EXERCISE AIM:
Retype each record shown below, leaving every character as it is.

RECORDS PROVIDED:
________
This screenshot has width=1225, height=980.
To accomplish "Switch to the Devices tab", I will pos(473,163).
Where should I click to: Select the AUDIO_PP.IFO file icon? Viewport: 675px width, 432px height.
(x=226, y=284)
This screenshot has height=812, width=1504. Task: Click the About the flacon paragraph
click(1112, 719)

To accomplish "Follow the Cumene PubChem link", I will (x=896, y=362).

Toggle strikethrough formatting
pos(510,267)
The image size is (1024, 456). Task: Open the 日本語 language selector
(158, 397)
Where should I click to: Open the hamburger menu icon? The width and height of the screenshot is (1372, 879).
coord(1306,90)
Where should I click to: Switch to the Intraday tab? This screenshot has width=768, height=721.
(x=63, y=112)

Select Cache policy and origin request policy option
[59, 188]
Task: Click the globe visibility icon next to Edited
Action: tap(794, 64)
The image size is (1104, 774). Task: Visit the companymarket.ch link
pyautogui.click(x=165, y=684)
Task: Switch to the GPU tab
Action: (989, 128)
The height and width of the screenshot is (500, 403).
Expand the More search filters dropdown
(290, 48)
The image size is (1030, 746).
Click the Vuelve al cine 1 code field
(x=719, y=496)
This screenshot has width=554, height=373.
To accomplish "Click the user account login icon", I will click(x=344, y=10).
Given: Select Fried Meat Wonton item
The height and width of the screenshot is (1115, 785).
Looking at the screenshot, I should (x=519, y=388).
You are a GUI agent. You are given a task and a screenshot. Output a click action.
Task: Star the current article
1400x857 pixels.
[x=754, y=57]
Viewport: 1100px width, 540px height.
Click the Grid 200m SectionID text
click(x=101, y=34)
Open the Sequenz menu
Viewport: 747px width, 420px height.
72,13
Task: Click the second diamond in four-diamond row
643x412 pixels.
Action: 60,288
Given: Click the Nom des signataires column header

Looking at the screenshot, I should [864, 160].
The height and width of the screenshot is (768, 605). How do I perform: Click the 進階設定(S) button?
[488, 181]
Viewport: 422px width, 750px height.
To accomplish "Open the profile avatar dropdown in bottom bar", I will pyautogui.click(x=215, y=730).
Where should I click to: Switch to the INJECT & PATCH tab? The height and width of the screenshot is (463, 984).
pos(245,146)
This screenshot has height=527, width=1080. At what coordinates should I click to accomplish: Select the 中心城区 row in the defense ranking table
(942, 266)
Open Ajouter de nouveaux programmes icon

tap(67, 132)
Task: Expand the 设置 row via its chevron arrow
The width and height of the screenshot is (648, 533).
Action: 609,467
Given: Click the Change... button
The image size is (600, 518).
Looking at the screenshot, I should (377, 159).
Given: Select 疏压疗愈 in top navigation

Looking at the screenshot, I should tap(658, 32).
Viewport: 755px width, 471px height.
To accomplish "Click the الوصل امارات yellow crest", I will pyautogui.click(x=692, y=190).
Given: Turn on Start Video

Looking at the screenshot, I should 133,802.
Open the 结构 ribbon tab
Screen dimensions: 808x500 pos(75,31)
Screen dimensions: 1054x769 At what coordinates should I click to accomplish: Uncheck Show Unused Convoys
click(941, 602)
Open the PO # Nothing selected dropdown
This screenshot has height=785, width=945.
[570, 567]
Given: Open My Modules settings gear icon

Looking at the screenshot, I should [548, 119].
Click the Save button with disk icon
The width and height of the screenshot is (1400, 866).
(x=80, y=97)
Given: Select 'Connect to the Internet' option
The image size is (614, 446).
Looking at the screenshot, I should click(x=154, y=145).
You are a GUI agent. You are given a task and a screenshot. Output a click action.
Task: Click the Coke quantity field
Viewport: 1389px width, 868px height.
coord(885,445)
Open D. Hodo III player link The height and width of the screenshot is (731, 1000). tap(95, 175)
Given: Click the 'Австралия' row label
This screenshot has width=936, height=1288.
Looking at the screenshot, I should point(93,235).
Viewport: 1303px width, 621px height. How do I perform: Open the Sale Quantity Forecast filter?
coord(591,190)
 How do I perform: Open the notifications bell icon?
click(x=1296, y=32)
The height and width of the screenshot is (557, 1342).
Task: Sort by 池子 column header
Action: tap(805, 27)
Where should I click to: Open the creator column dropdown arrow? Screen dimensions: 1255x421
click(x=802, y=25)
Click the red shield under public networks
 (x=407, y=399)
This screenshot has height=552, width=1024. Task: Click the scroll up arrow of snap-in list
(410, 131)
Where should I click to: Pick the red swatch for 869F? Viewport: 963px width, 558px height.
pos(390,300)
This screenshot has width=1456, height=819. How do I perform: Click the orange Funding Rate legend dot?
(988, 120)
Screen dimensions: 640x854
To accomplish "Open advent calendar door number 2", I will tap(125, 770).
________
WRITTEN RESPONSE:
This screenshot has width=1225, height=980.
To accomplish "Switch to the Devices tab", I will pos(473,163).
Where should I click to: Select the AUDIO_PP.IFO file icon? Viewport: 675px width, 432px height.
(x=226, y=284)
This screenshot has height=812, width=1504. Task: Click the About the flacon paragraph
click(1112, 719)

To accomplish "Follow the Cumene PubChem link", I will (x=896, y=362).

Toggle strikethrough formatting
pos(510,267)
The image size is (1024, 456). Task: Open the 日本語 language selector
(158, 397)
Where should I click to: Open the hamburger menu icon? The width and height of the screenshot is (1372, 879).
coord(1306,90)
Where should I click to: Switch to the Intraday tab? This screenshot has width=768, height=721.
(x=63, y=112)

Select Cache policy and origin request policy option
[59, 188]
Task: Click the globe visibility icon next to Edited
Action: tap(794, 64)
The image size is (1104, 774). Task: Visit the companymarket.ch link
pyautogui.click(x=165, y=684)
Task: Switch to the GPU tab
Action: (989, 128)
The height and width of the screenshot is (500, 403).
Expand the More search filters dropdown
(290, 48)
The image size is (1030, 746).
Click the Vuelve al cine 1 code field
(x=719, y=496)
This screenshot has width=554, height=373.
To accomplish "Click the user account login icon", I will click(x=344, y=10).
Given: Select Fried Meat Wonton item
The height and width of the screenshot is (1115, 785).
Looking at the screenshot, I should (x=519, y=388).
You are a GUI agent. You are given a task and a screenshot. Output a click action.
Task: Star the current article
1400x857 pixels.
[x=754, y=57]
Viewport: 1100px width, 540px height.
Click the Grid 200m SectionID text
click(x=101, y=34)
Open the Sequenz menu
Viewport: 747px width, 420px height.
72,13
Task: Click the second diamond in four-diamond row
643x412 pixels.
Action: 60,288
Given: Click the Nom des signataires column header

Looking at the screenshot, I should [864, 160].
The height and width of the screenshot is (768, 605). How do I perform: Click the 進階設定(S) button?
[488, 181]
Viewport: 422px width, 750px height.
To accomplish "Open the profile avatar dropdown in bottom bar", I will pyautogui.click(x=215, y=730).
Where should I click to: Switch to the INJECT & PATCH tab? The height and width of the screenshot is (463, 984).
pos(245,146)
This screenshot has height=527, width=1080. At what coordinates should I click to accomplish: Select the 中心城区 row in the defense ranking table
(942, 266)
Open Ajouter de nouveaux programmes icon

tap(67, 132)
Task: Expand the 设置 row via its chevron arrow
The width and height of the screenshot is (648, 533).
Action: 609,467
Given: Click the Change... button
The image size is (600, 518).
Looking at the screenshot, I should (377, 159).
Given: Select 疏压疗愈 in top navigation

Looking at the screenshot, I should tap(658, 32).
Viewport: 755px width, 471px height.
To accomplish "Click the الوصل امارات yellow crest", I will pyautogui.click(x=692, y=190).
Given: Turn on Start Video

Looking at the screenshot, I should 133,802.
Open the 结构 ribbon tab
Screen dimensions: 808x500 pos(75,31)
Screen dimensions: 1054x769 At what coordinates should I click to accomplish: Uncheck Show Unused Convoys
click(941, 602)
Open the PO # Nothing selected dropdown
This screenshot has height=785, width=945.
[570, 567]
Given: Open My Modules settings gear icon

Looking at the screenshot, I should [548, 119].
Click the Save button with disk icon
The width and height of the screenshot is (1400, 866).
(x=80, y=97)
Given: Select 'Connect to the Internet' option
The image size is (614, 446).
Looking at the screenshot, I should click(x=154, y=145).
You are a GUI agent. You are given a task and a screenshot. Output a click action.
Task: Click the Coke quantity field
Viewport: 1389px width, 868px height.
coord(885,445)
Open D. Hodo III player link The height and width of the screenshot is (731, 1000). tap(95, 175)
Given: Click the 'Австралия' row label
This screenshot has width=936, height=1288.
Looking at the screenshot, I should point(93,235).
Viewport: 1303px width, 621px height. How do I perform: Open the Sale Quantity Forecast filter?
coord(591,190)
 How do I perform: Open the notifications bell icon?
click(x=1296, y=32)
The height and width of the screenshot is (557, 1342).
Task: Sort by 池子 column header
Action: tap(805, 27)
Where should I click to: Open the creator column dropdown arrow? Screen dimensions: 1255x421
click(x=802, y=25)
Click the red shield under public networks
 (x=407, y=399)
This screenshot has height=552, width=1024. Task: Click the scroll up arrow of snap-in list
(410, 131)
Where should I click to: Pick the red swatch for 869F? Viewport: 963px width, 558px height.
pos(390,300)
This screenshot has width=1456, height=819. How do I perform: Click the orange Funding Rate legend dot?
(988, 120)
Screen dimensions: 640x854
To accomplish "Open advent calendar door number 2", I will tap(125, 770).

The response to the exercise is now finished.